The sum of my month (in its reduced parts)

Today is the last day of National Poetry Writing Month, and this is my last daily poem celebrating the 30-day occasion (though not my last poem, of course). Making like one of those awful clip shows where TV writers mash together snippets from previous episodes in order to take a week-off without resorting to a full-fledged rerun, I give you an erasure built from 30 days worth of poem titles (in order, including this last one). Maybe I've invented a new genre... the clip-poem? Thanks to everyone who read and wrote along for this NaPoWriMo ride.


Looking up,
I could dive
to meet you.
There are moments everyone wishes they were
brave.
To wake
the others
I'll dream
a reckoning.
Hey,
our hope is
In the sunrise
with broken-glass
lessons from
Death.

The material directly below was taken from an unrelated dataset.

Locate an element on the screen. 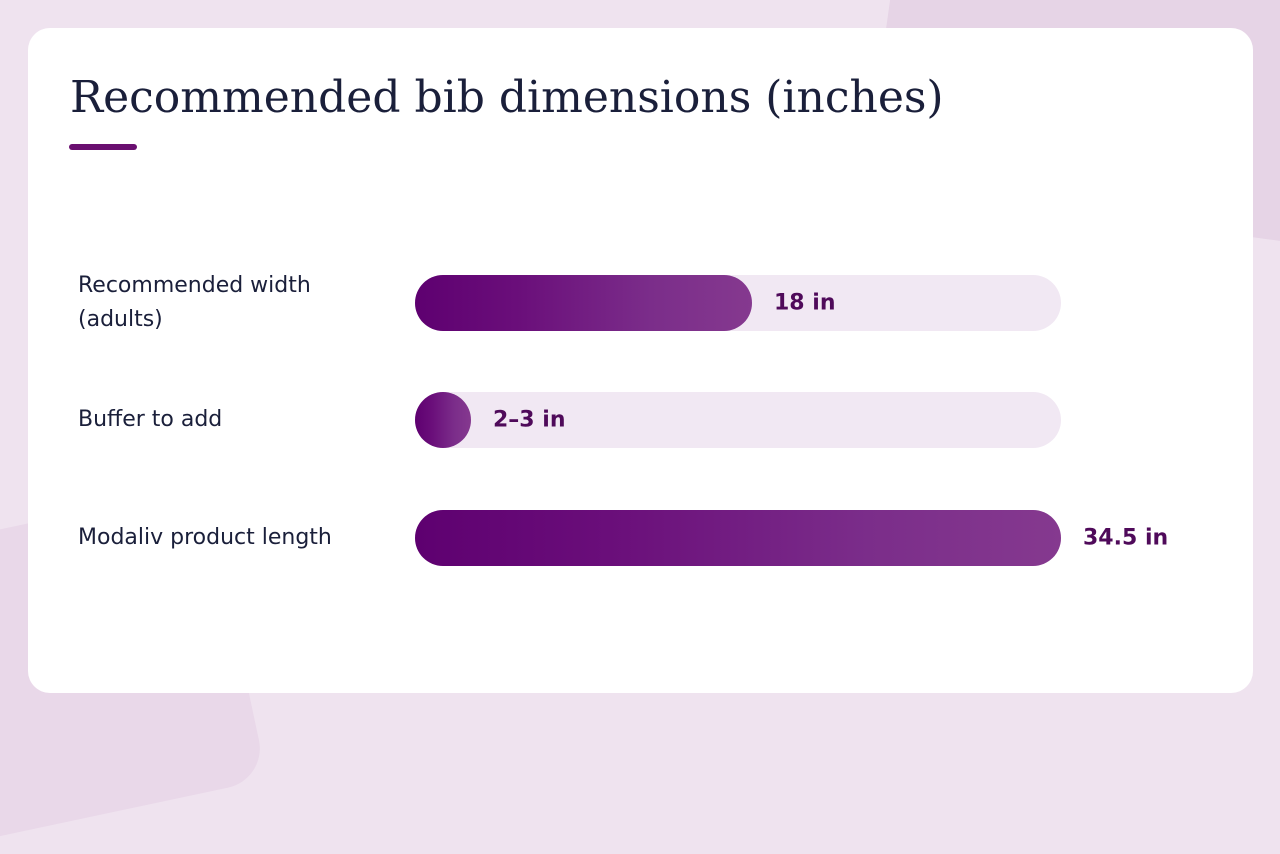  bar-row: Modaliv product length 34.5 in is located at coordinates (640, 538).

Skip to
what to believe.
What was lost
with her blossoms,
a brother.
The hardest path's
shadow and song,
the not-so-good of
metaphysical,
her true face.
He'll waste it, wanting
the grass greener,
insomnia
slipping into
this (a love poem)
the sum.

4 comments:

lucychili said...

reads smoothly
cheers janet

brenda w said...

The juxtaposition of looking up and diving is interesting right off the bat, and I love how you end with insomnia slipping into the sum.
~Brenda

Francis Scudellari said...

Thanks Janet ... I did a good job of minding the gaps this time :).

@Brenda I may try this technique again... writing a series of unrelated lines and then erasing parts of them to create a cohesive narrative. Usually, such as with the wordles, I try to connect ideas with more words, rather than less.

flaubert said...

Love it, Francis, and I didn't know you were participating in napo. Now, I must go and read your words.